Je pense que la démarche engagée par M. Abbas est une fausse solution au problème du blocage du processus de paix. Parce que les conditions d’une reconnaissance de l’Etat palestinien ne sont pas remplies, et que son caractère d’urgence n’est pas démontré. Et surtout parce que le caractère unilatéral et maximaliste de la démarche de l’Autorité palestinienne, contraire aux accords d’Oslo et aux déclarations du Quartette, rend celle-ci parfaitement contre-productive.
C’est tout de même extraordinaire : chaque fois qu’Israël agit unilatéralement, le monde entier lui tombe dessus ; et aujourd’hui l’Autorité palestinienne agit unilatéralement, et le monde entier applaudit !
La création d’un Etat, c’est quelque chose de sérieux en droit international. Cela doit répondre à des critères précis : un territoire défini, une population permanente, un gouvernement effectif. Or aucune de ces conditions ne sont remplies.
Le problème de la définition du territoire de l’Etat palestinien reste entier. L’Autorité palestinienne nous parle de l’exemple du Kosovo, mais celui-ci n’a rien à voir.

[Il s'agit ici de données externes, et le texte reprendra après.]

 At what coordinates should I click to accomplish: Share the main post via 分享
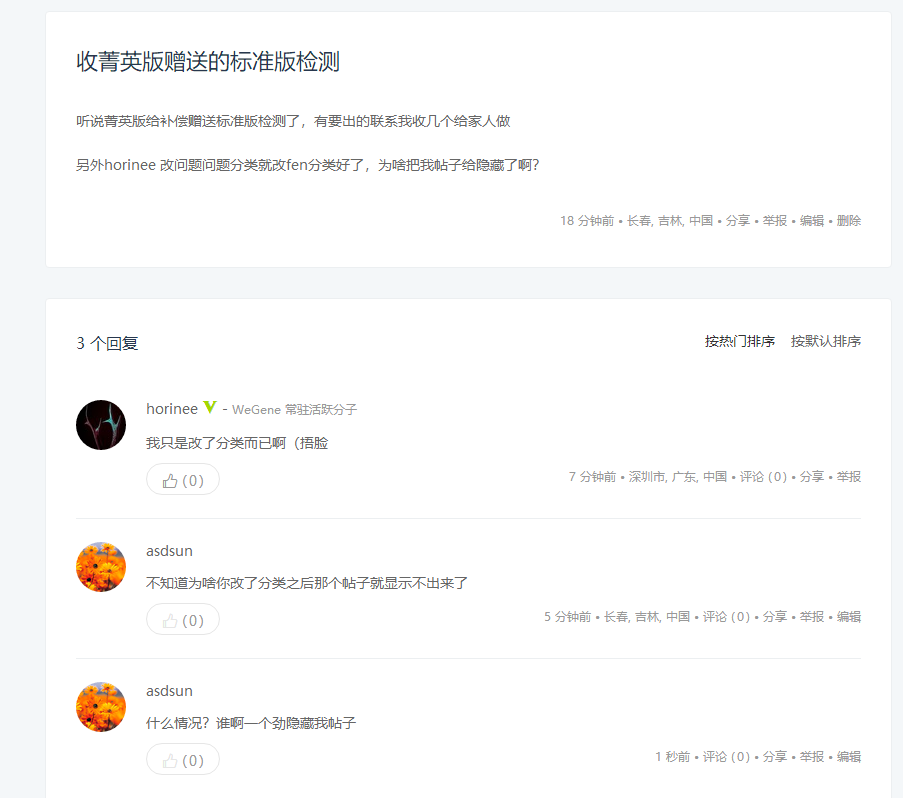(x=738, y=221)
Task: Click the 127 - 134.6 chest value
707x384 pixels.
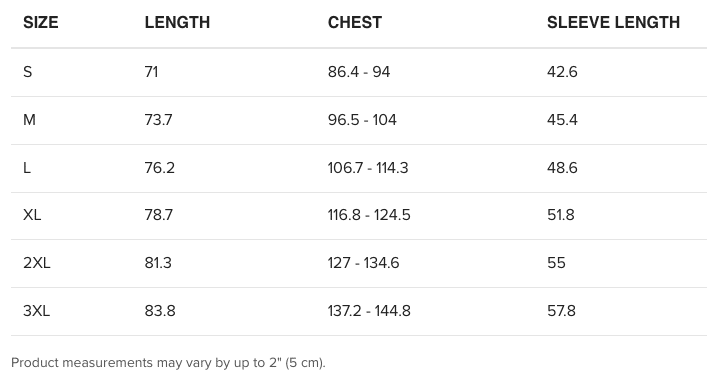Action: [363, 263]
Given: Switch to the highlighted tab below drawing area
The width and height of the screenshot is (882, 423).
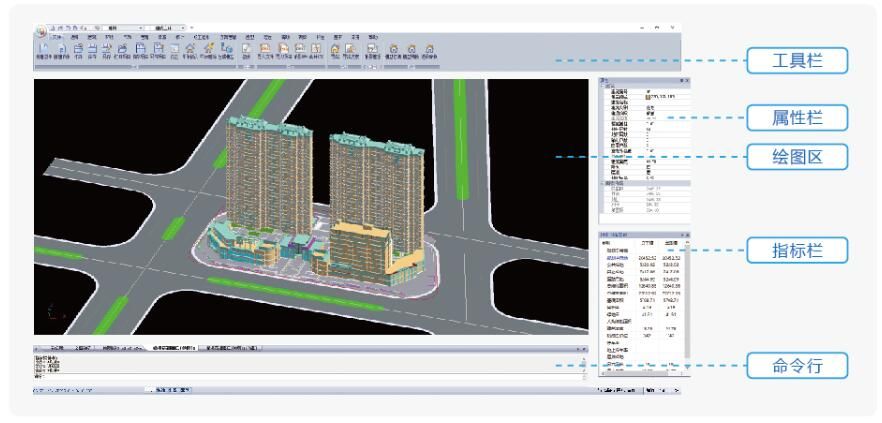Looking at the screenshot, I should coord(174,348).
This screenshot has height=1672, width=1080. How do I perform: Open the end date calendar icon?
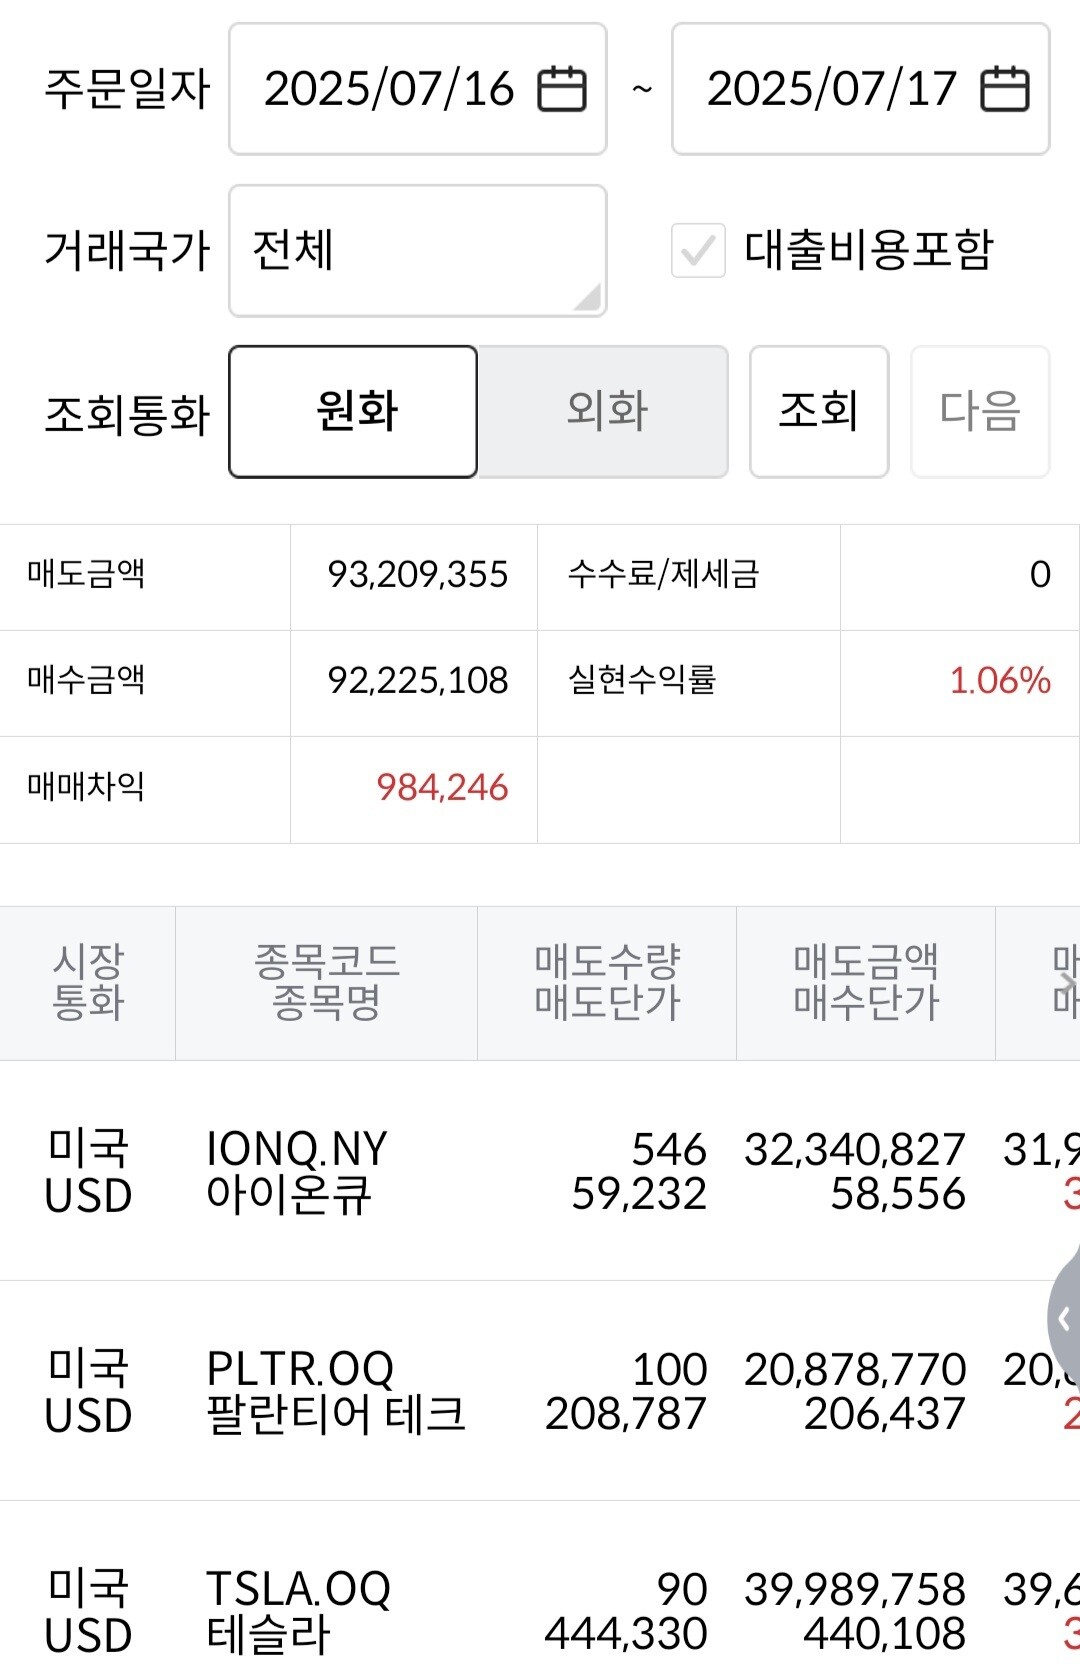coord(1005,89)
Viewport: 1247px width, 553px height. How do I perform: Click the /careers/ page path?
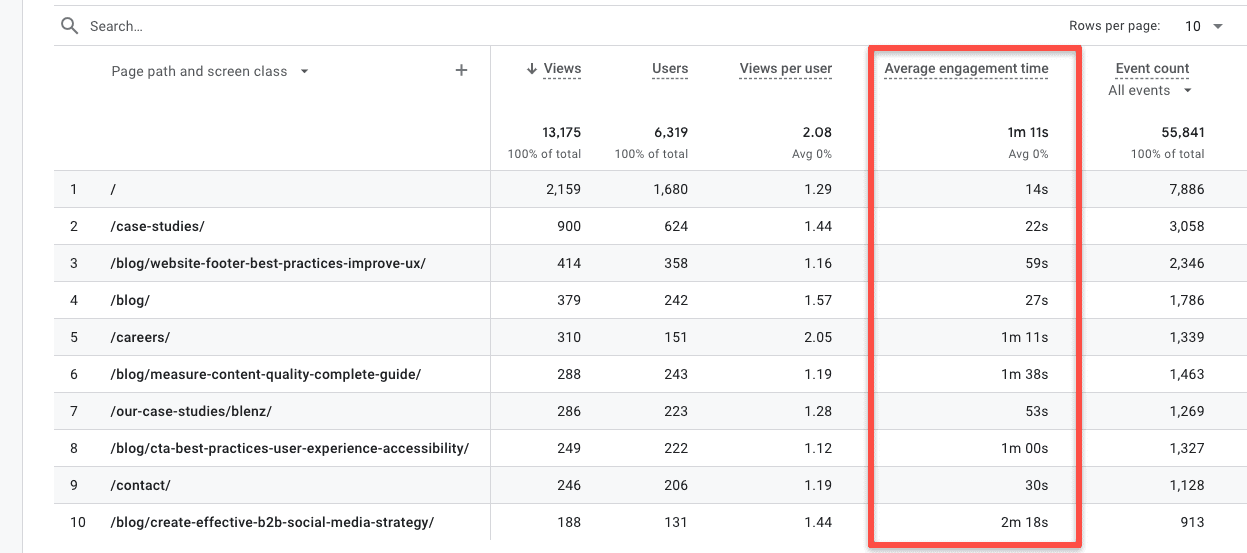[142, 337]
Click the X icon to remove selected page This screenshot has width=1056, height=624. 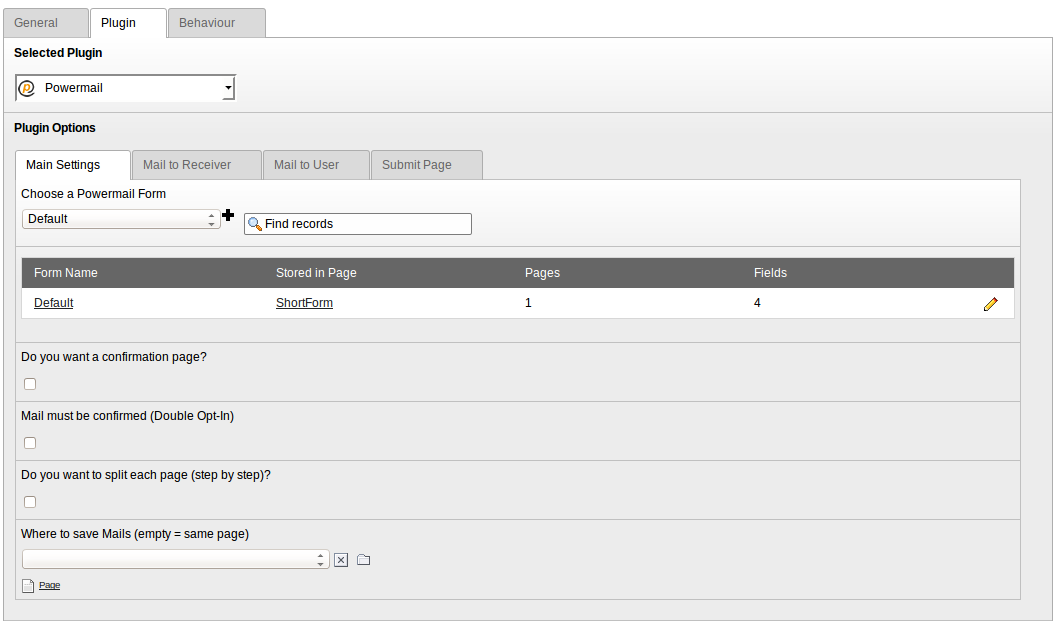coord(341,560)
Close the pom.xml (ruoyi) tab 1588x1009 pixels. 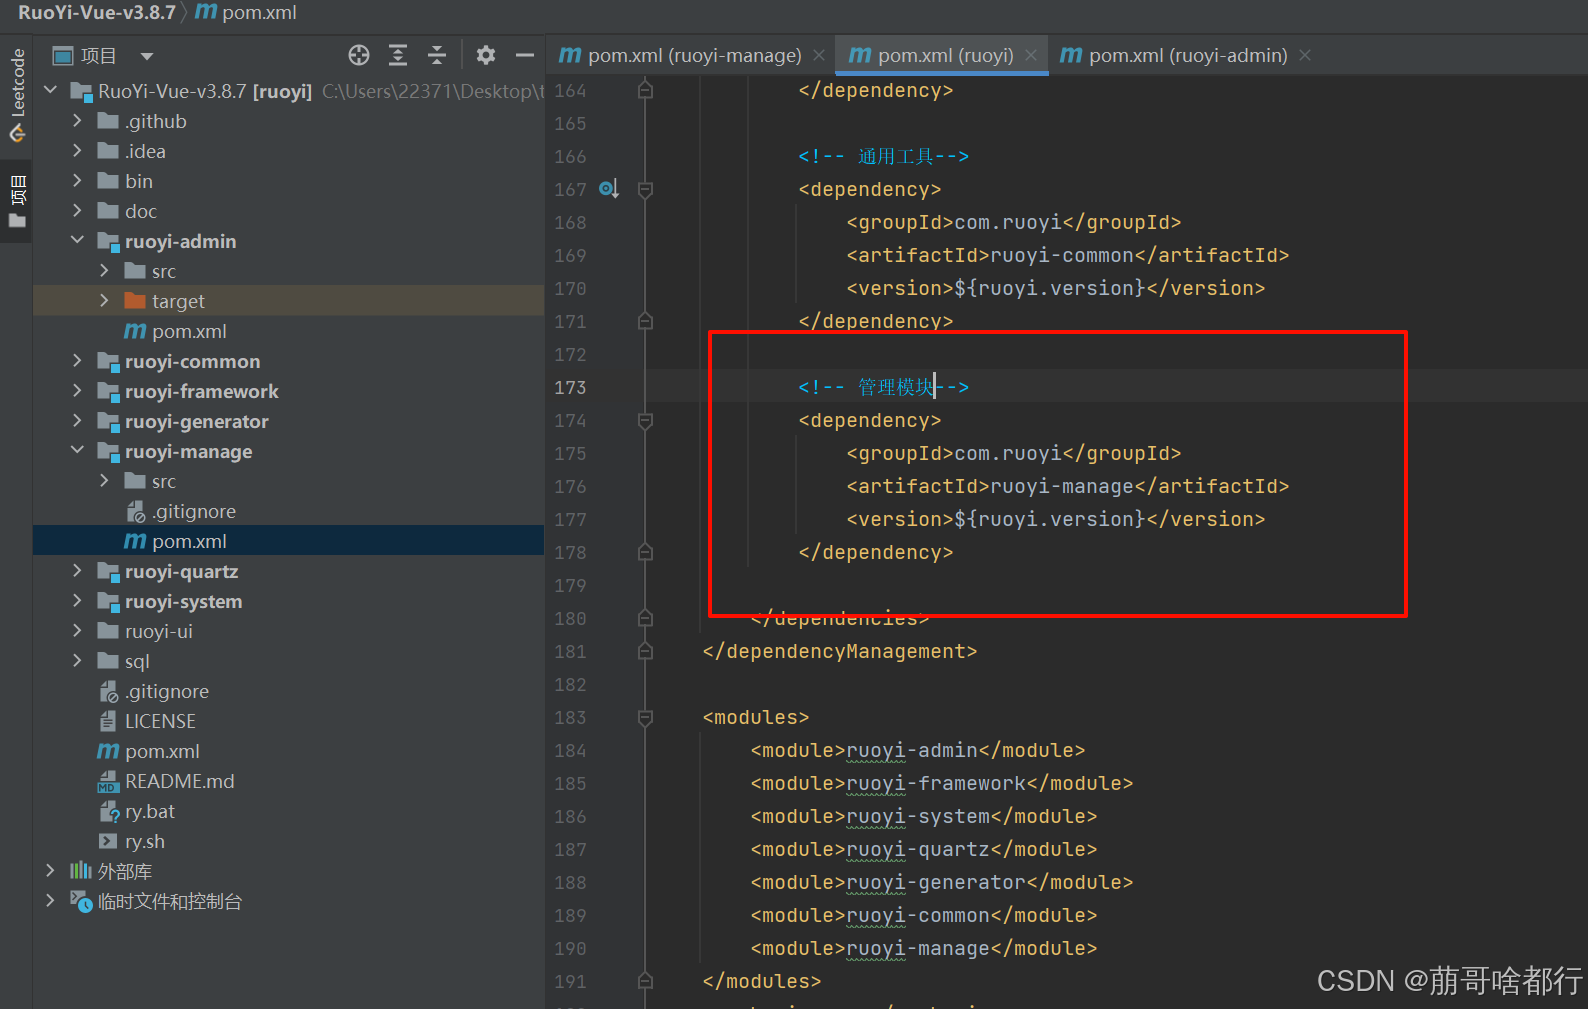tap(1031, 55)
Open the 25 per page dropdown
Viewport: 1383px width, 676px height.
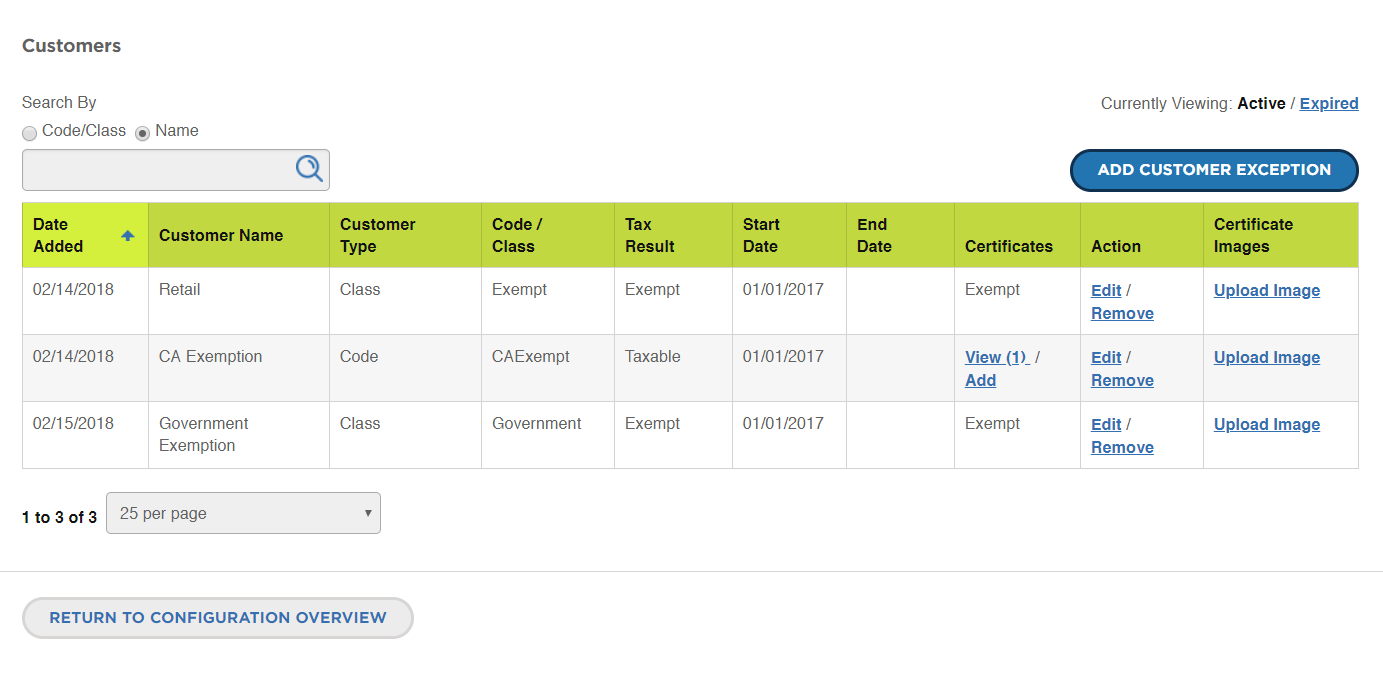click(243, 513)

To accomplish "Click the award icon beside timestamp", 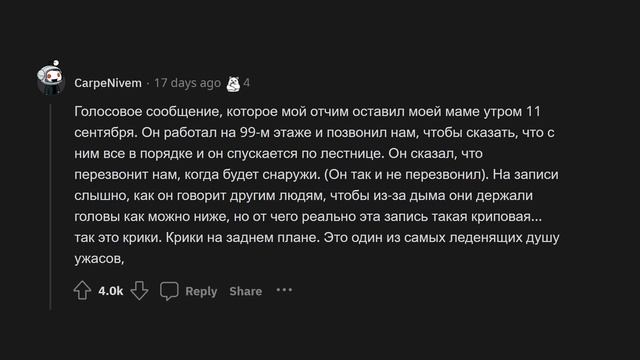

Il existe bel et bien une population palestinienne, mais dans quelles limites ? Qui bénéficierait de droit de la future nationalité palestinienne ? Quant au gouvernement, on sait ce qu’il en est : si du point de vue économique, l’Autorité palestinienne est effectivement en mesure d’administrer le futur Etat, il n’en va pas de même du point de vue politique. Et comme vous le savez le pouvoir palestinien reste profondément divisé : la réconciliation avec le Hamas n’est que de façade. A supposer même qu’une authentique réconciliation puisse se faire, l’intransigeance du Hamas sur la légitimité de l’Etat d’Israël affaiblit l’argument utilisé par M. Abbas, qui dit « nous reconnaissons Israël, ils doivent reconnaître la Palestine ».
J’aurais ainsi préféré que M. Abbas s’adresse plutôt au Hamas : la reconnaissance d’Israël par ce mouvement me semble autrement plus urgente que la reconnaissance de la Palestine par la communauté internationale !
Mais surtout, la démarche palestinienne risque d’être contre-productive. Elle crée des attentes, et celles-ci ne seront pas satisfaites. Son échec prévisible va attiser les frustrations. D’ailleurs, même une admission à l’ONU ne conduirait à aucune évolution positive tangible pour la population palestinienne. Loin d’amener Israël à assouplir ses positions, la démarche unilatérale de M. Abbas risque d’amener le pays à se raidir et à se refermer sur lui-même. Au lieu de déboucher l’horizon politique, elle pourrait bien l’obscurcir encore un peu plus. On peut regretter la dureté des positions du gouvernement de M. Netanyahou – c’est mon cas et je sais que vous êtes nombreux à partager cet avis – mais il faut tenir compte des réalités.
La seule chose qui sera satisfaite, ce sera l’ego de M. Abbas, qui pense sans doute à la trace qu’il veut laisser dans l’Histoire en engageant une épreuve de force diplomatique. Une fois de plus, c’est le peuple palestinien qui paiera le prix de l’incurie de ses dirigeants.
Le refus de négocier sans conditions est un choix de l’Autorité palestinienne qui ne saurait justifier la recherche d’une illusoire option alternative. L’impasse dans laquelle se trouve le processus de paix est de la responsabilité des deux parties.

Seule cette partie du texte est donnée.